* Data shown:
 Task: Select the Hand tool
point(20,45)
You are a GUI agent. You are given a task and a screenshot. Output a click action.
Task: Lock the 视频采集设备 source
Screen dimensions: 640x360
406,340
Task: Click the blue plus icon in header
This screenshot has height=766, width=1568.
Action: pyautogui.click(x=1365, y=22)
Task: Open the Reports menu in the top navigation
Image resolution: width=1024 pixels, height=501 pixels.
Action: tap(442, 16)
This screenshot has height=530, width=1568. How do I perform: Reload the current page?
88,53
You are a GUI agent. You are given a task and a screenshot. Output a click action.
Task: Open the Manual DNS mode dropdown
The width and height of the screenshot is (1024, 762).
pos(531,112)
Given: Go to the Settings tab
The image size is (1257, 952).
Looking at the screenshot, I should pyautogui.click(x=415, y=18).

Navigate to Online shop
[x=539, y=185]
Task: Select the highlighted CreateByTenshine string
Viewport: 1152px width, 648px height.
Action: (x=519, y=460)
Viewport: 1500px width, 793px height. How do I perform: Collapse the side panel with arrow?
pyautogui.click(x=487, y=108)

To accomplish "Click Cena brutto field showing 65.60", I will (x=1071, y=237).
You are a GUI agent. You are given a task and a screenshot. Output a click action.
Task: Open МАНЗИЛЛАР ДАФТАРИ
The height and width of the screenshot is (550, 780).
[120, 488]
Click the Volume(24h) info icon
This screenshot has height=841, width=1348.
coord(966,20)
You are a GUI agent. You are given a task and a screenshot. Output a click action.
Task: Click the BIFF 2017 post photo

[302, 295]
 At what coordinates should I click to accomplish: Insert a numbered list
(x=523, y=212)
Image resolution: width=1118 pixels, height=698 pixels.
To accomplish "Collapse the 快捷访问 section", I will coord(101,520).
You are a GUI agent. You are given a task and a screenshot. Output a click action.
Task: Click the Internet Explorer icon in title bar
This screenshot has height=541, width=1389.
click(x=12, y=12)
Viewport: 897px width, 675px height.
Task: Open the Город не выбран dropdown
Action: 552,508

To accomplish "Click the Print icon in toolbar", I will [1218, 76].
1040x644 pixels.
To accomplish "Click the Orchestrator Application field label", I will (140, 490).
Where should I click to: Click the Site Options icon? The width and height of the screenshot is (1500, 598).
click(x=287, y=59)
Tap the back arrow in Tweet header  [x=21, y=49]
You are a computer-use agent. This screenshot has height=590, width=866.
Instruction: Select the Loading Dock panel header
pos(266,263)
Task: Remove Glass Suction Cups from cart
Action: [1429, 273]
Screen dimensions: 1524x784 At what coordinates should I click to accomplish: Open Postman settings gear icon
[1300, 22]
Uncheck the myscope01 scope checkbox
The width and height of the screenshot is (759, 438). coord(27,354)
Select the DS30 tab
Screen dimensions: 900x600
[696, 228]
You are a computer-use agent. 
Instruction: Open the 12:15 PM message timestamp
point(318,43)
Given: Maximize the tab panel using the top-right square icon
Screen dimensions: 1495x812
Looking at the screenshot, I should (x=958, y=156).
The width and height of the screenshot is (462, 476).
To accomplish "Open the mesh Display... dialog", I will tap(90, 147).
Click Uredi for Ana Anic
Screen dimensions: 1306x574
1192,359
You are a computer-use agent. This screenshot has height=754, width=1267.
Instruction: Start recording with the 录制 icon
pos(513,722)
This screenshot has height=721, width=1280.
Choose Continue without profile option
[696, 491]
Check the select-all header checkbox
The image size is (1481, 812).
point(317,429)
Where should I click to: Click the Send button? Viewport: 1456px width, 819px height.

* What is needed: Render every line of the data above as a Markdown table with two columns, No. and Text, where No. numbers each row in order and Text holds that line. Leave out blank lines.

* Expected answer:
| No. | Text |
|---|---|
| 1 |  Task: Select the Hand tool |
| 2 | point(20,45) |
| 3 | You are a GUI agent. You are given a task and a screenshot. Output a click action. |
| 4 | Task: Lock the 视频采集设备 source |
| 5 | Screen dimensions: 640x360 |
| 6 | 406,340 |
| 7 | Task: Click the blue plus icon in header |
| 8 | This screenshot has height=766, width=1568. |
| 9 | Action: pyautogui.click(x=1365, y=22) |
| 10 | Task: Open the Reports menu in the top navigation |
| 11 | Image resolution: width=1024 pixels, height=501 pixels. |
| 12 | Action: tap(442, 16) |
| 13 | This screenshot has height=530, width=1568. How do I perform: Reload the current page? |
| 14 | 88,53 |
| 15 | You are a GUI agent. You are given a task and a screenshot. Output a click action. |
| 16 | Task: Open the Manual DNS mode dropdown |
| 17 | The width and height of the screenshot is (1024, 762). |
| 18 | pos(531,112) |
| 19 | Given: Go to the Settings tab |
| 20 | The image size is (1257, 952). |
| 21 | Looking at the screenshot, I should pyautogui.click(x=415, y=18). |
| 22 | Navigate to Online shop |
| 23 | [x=539, y=185] |
| 24 | Task: Select the highlighted CreateByTenshine string |
| 25 | Viewport: 1152px width, 648px height. |
| 26 | Action: (x=519, y=460) |
| 27 | Viewport: 1500px width, 793px height. How do I perform: Collapse the side panel with arrow? |
| 28 | pyautogui.click(x=487, y=108) |
| 29 | To accomplish "Click Cena brutto field showing 65.60", I will (x=1071, y=237). |
| 30 | You are a GUI agent. You are given a task and a screenshot. Output a click action. |
| 31 | Task: Open МАНЗИЛЛАР ДАФТАРИ |
| 32 | The height and width of the screenshot is (550, 780). |
| 33 | [120, 488] |
| 34 | Click the Volume(24h) info icon |
| 35 | This screenshot has height=841, width=1348. |
| 36 | coord(966,20) |
| 37 | You are a GUI agent. You are given a task and a screenshot. Output a click action. |
| 38 | Task: Click the BIFF 2017 post photo |
| 39 | [302, 295] |
| 40 |  At what coordinates should I click to accomplish: Insert a numbered list |
| 41 | (x=523, y=212) |
| 42 | Image resolution: width=1118 pixels, height=698 pixels. |
| 43 | To accomplish "Collapse the 快捷访问 section", I will coord(101,520). |
| 44 | You are a GUI agent. You are given a task and a screenshot. Output a click action. |
| 45 | Task: Click the Internet Explorer icon in title bar |
| 46 | This screenshot has height=541, width=1389. |
| 47 | click(x=12, y=12) |
| 48 | Viewport: 897px width, 675px height. |
| 49 | Task: Open the Город не выбран dropdown |
| 50 | Action: 552,508 |
| 51 | To accomplish "Click the Print icon in toolbar", I will [1218, 76]. |
| 52 | 1040x644 pixels. |
| 53 | To accomplish "Click the Orchestrator Application field label", I will (140, 490). |
| 54 | Where should I click to: Click the Site Options icon? The width and height of the screenshot is (1500, 598). |
| 55 | click(x=287, y=59) |
| 56 | Tap the back arrow in Tweet header  [x=21, y=49] |
| 57 | You are a computer-use agent. This screenshot has height=590, width=866. |
| 58 | Instruction: Select the Loading Dock panel header |
| 59 | pos(266,263) |
| 60 | Task: Remove Glass Suction Cups from cart |
| 61 | Action: [1429, 273] |
| 62 | Screen dimensions: 1524x784 At what coordinates should I click to accomplish: Open Postman settings gear icon |
| 63 | [1300, 22] |
| 64 | Uncheck the myscope01 scope checkbox |
| 65 | The width and height of the screenshot is (759, 438). coord(27,354) |
| 66 | Select the DS30 tab |
| 67 | Screen dimensions: 900x600 |
| 68 | [696, 228] |
| 69 | You are a computer-use agent.  |
| 70 | Instruction: Open the 12:15 PM message timestamp |
| 71 | point(318,43) |
| 72 | Given: Maximize the tab panel using the top-right square icon |
| 73 | Screen dimensions: 1495x812 |
| 74 | Looking at the screenshot, I should (x=958, y=156). |
| 75 | The width and height of the screenshot is (462, 476). |
| 76 | To accomplish "Open the mesh Display... dialog", I will tap(90, 147). |
| 77 | Click Uredi for Ana Anic |
| 78 | Screen dimensions: 1306x574 |
| 79 | 1192,359 |
| 80 | You are a computer-use agent. This screenshot has height=754, width=1267. |
| 81 | Instruction: Start recording with the 录制 icon |
| 82 | pos(513,722) |
| 83 | This screenshot has height=721, width=1280. |
| 84 | Choose Continue without profile option |
| 85 | [696, 491] |
| 86 | Check the select-all header checkbox |
| 87 | The image size is (1481, 812). |
| 88 | point(317,429) |
| 89 | Where should I click to: Click the Send button? Viewport: 1456px width, 819px height. |